**ACTIVITY**
Begin the reply with the line containing "You are a computer-use" and end it with the final line of the listing, reproducing every line between exactly and adding nothing.

**RECORDS FOR THE EXERCISE**
□ □ □

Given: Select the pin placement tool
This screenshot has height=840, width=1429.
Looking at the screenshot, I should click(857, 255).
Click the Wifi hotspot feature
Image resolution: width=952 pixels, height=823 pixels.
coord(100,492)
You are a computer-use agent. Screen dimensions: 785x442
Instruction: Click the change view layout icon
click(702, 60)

□ □ □

**ANSWER FOR THE TASK**
You are a computer-use agent. Screen dimensions: 785x442
Instruction: Click the change view layout icon
click(702, 60)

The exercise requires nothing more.